A year after a human rights worker, Natalia Estemirova, was abducted outside her home in Chechnya and found dead beside a highway, the Russian president, Dmitri A. Medvedev, said the authorities had identified her killer and were searching for the person who ordered her murder.
Mr. Medvedev did not offer details, but investigators claim Ms. Estemirova was killed by an antigovernment militant in retaliation for her research into his group, according to an internal document made public this week.
Ms. Estemirova's colleagues and relatives rejected this explanation on Thursday, urging authorities to investigate the theory they have put forward — that she was killed by forces linked to the Chechen government that were unhappy with her inquiries into police abuses.
“We're asking Mr. Medvedev openly: What has been done to look into the theory of possible official involvement?” said Tanya Lokshina, deputy director of the Moscow office of Human Rights Watch. “We are asking the Russian government for concrete information.”
Much of Ms. Estemirova's work focused on kidnapping and other abuses she believed had been carried out under the authority of the Chechen president, Ramzan A. Kadyrov, who has enjoyed unwavering support from the Kremlin. Beginning hours after her disappearance, her colleagues said they believed that Mr. Kadyrov, or forces linked to him, were responsible.
But Mr. Medvedev immediately dismissed theories that implicated Mr. Kadyrov, calling them “primitive,” and Mr. Kadyrov angrily denied any role in Ms. Estemirova's death.
The official investigation has evidently gone in another direction. Roman Karpinsky, a lawyer representing Ms. Estemirova's sister, Svetlana, said the government's primary suspect is a member of a militant group, Akhazur Bashayev — who was reported killed during a counterterrorism raid last fall.
An internal investigative report obtained and published by Novaya Gazeta, the opposition newspaper Ms. Estemirova worked for, also confirmed that investigators were focusing on Mr. Bashayev as the sole named suspect.
According to the account, police found the murder weapon lying next to an identification document with Mr. Bashayev's picture on it, and local people told investigators Ms. Estemirova had been in his village in April, gathering information about the militant group.
Mr. Karpinsky, however, said he was “very skeptical” that Mr. Bashayev was the culprit.
“It seems to me there are more convincing theories which demand meticulous investigation,” he said, noting that Ms. Estemirova's closest associates were convinced that she was killed because she was looking into a public execution carried out last July 7 by the local police. Her inquiries, he said, “aroused dissatisfaction among Chechen officials.”
“We consider that this theory should be, at minimum, checked out,” he said.
Mr. Medvedev, who was meeting with the German chancellor, Angela Merkel, in Yekaterinberg on Thursday, is under international pressure to solve Ms. Estemirova's murder.

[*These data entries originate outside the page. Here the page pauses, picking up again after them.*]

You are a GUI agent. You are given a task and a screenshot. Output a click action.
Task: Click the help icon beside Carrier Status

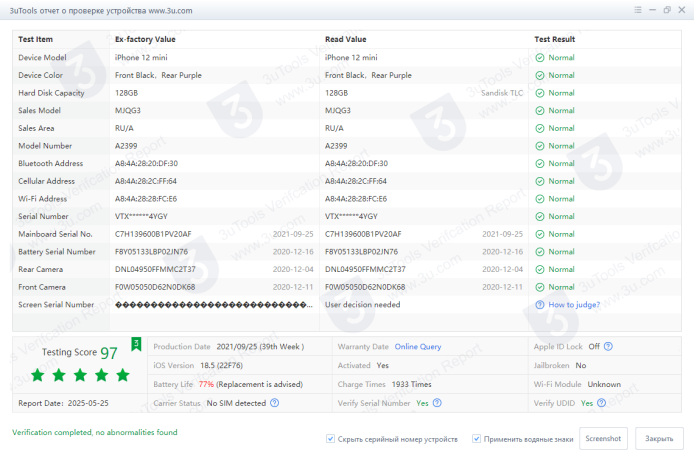pos(274,403)
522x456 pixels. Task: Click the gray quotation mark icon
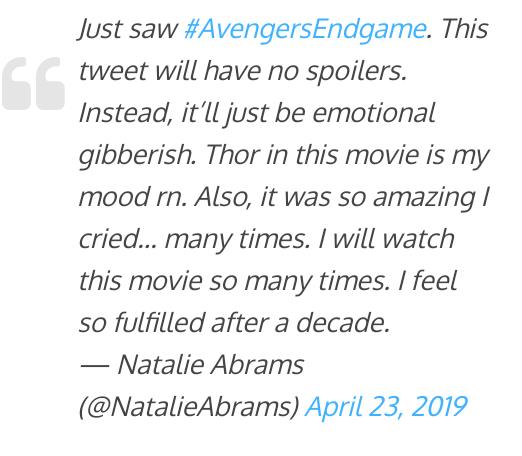coord(33,83)
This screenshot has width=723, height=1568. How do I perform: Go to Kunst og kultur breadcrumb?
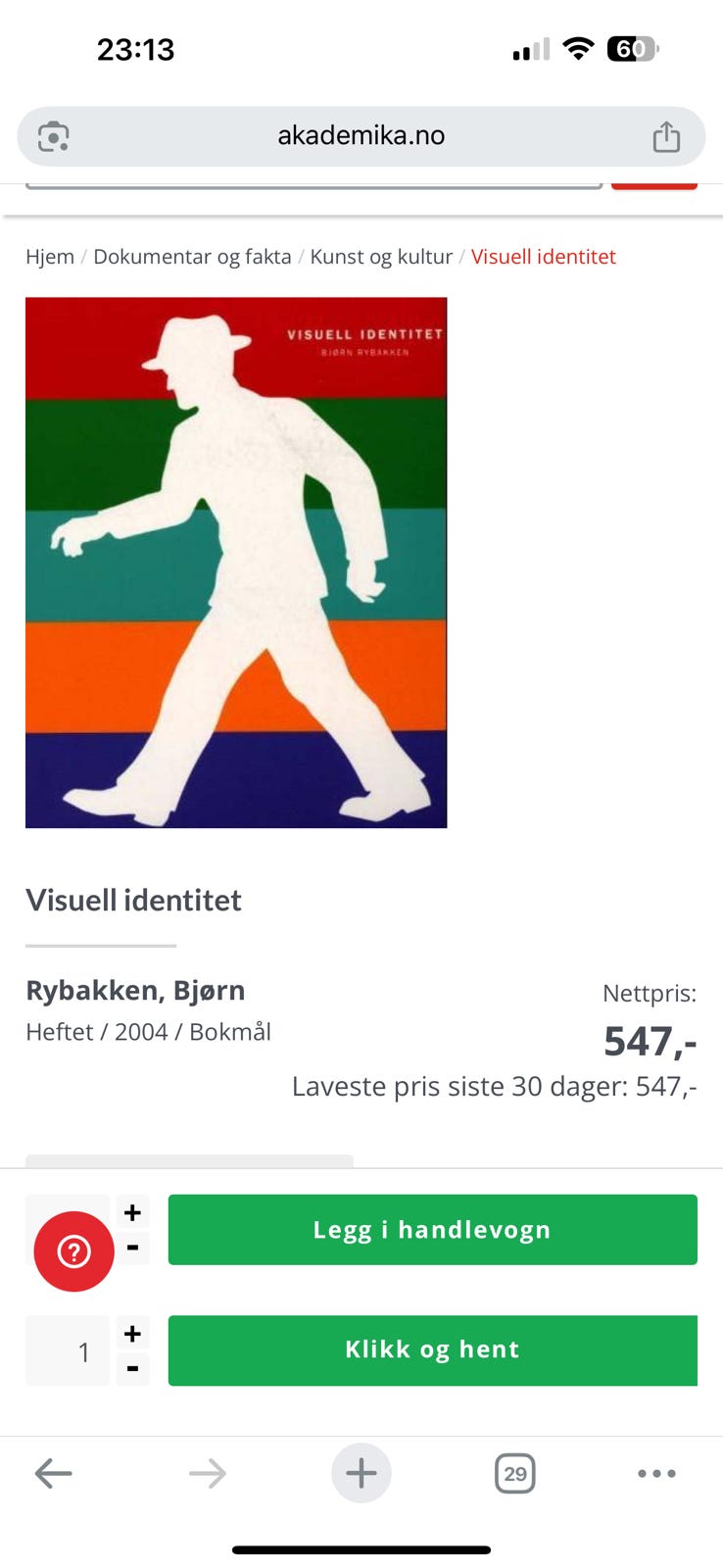(381, 257)
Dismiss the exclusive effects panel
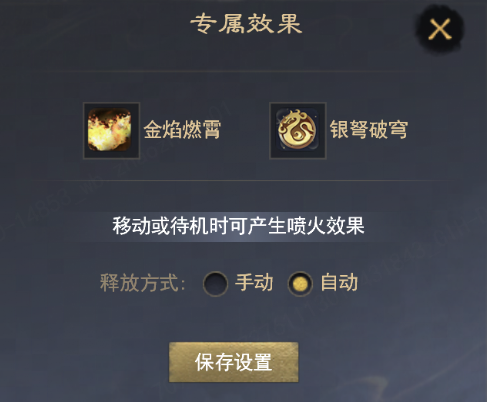This screenshot has height=402, width=487. (x=440, y=29)
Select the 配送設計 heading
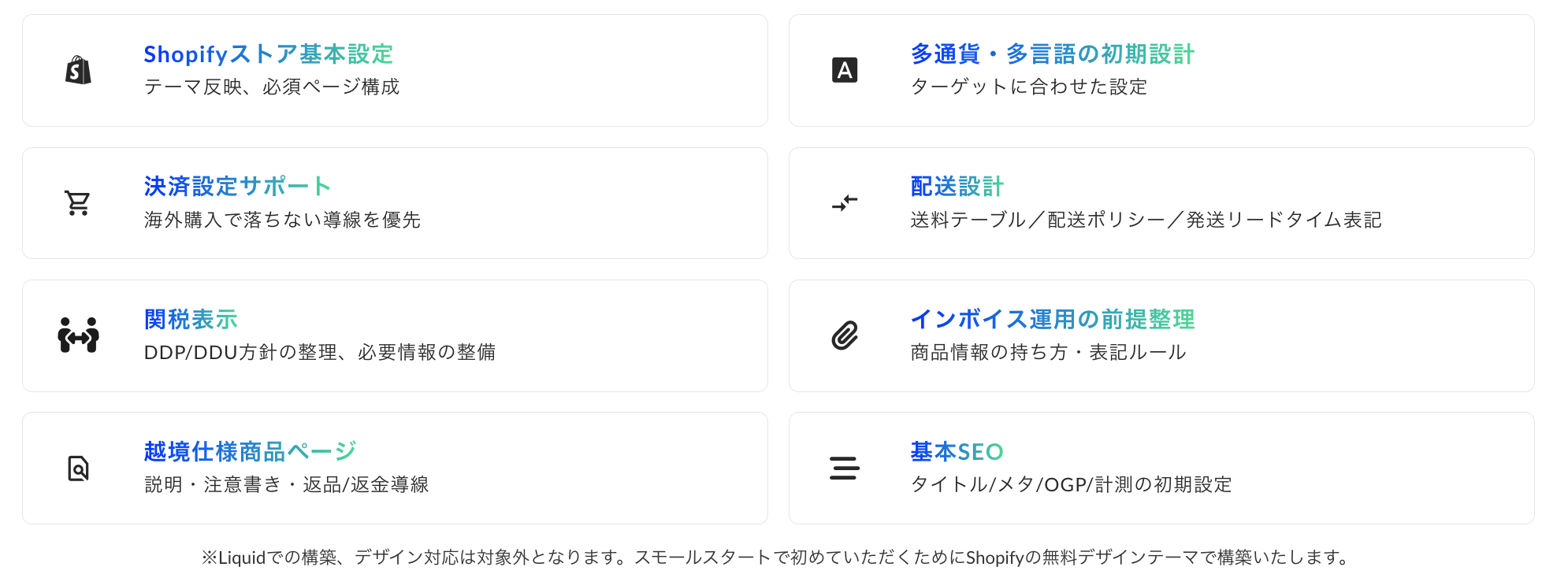 [x=957, y=187]
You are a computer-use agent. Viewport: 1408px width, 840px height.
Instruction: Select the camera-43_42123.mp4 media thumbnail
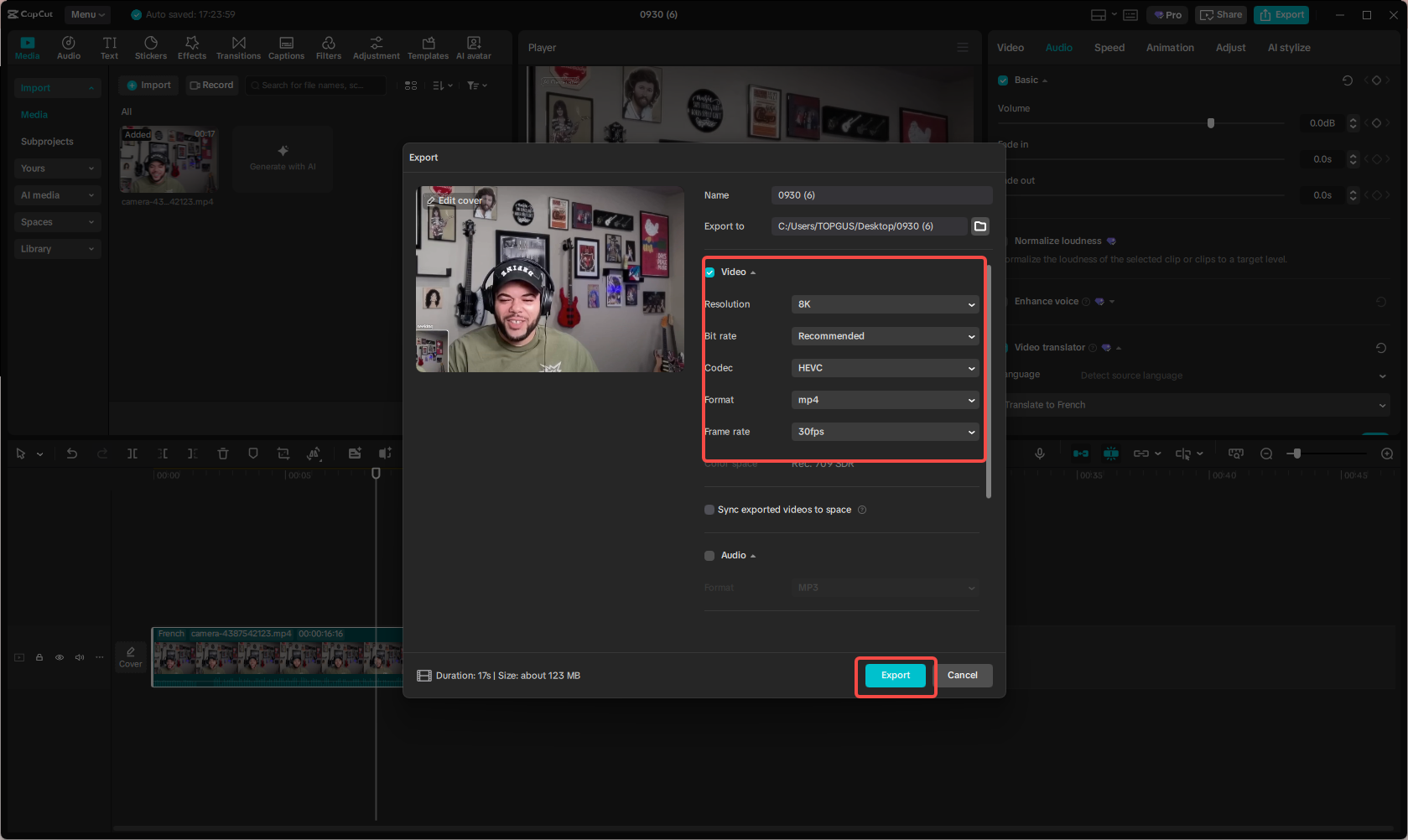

Amnesty International said the inquiry's slow pace “raises concerns that there is no political will to identify the perpetrators,” and the Council of Europe's human rights commissioner, Thomas Hammarberg, called the lack of any arrest “unacceptable.”
Mr. Medvedev defended Russia's efforts, saying it was “false to say that there is no investigation.”
“We have established and positively identified the perpetrator of this murder — the killer,” he said. “Now we have undertaken an investigation to find not only the killer, who is already the target of a manhunt, but also the person who ordered this grave crime.”
Ms. Estemirova's colleagues at the human rights group Memorial responded warily.
“If it is a reference to the police theory, I am very disappointed,” Oleg P. Orlov, the group's head, told the Interfax news service. “That is an extremely dubious theory, but it is very convenient for the authorities.”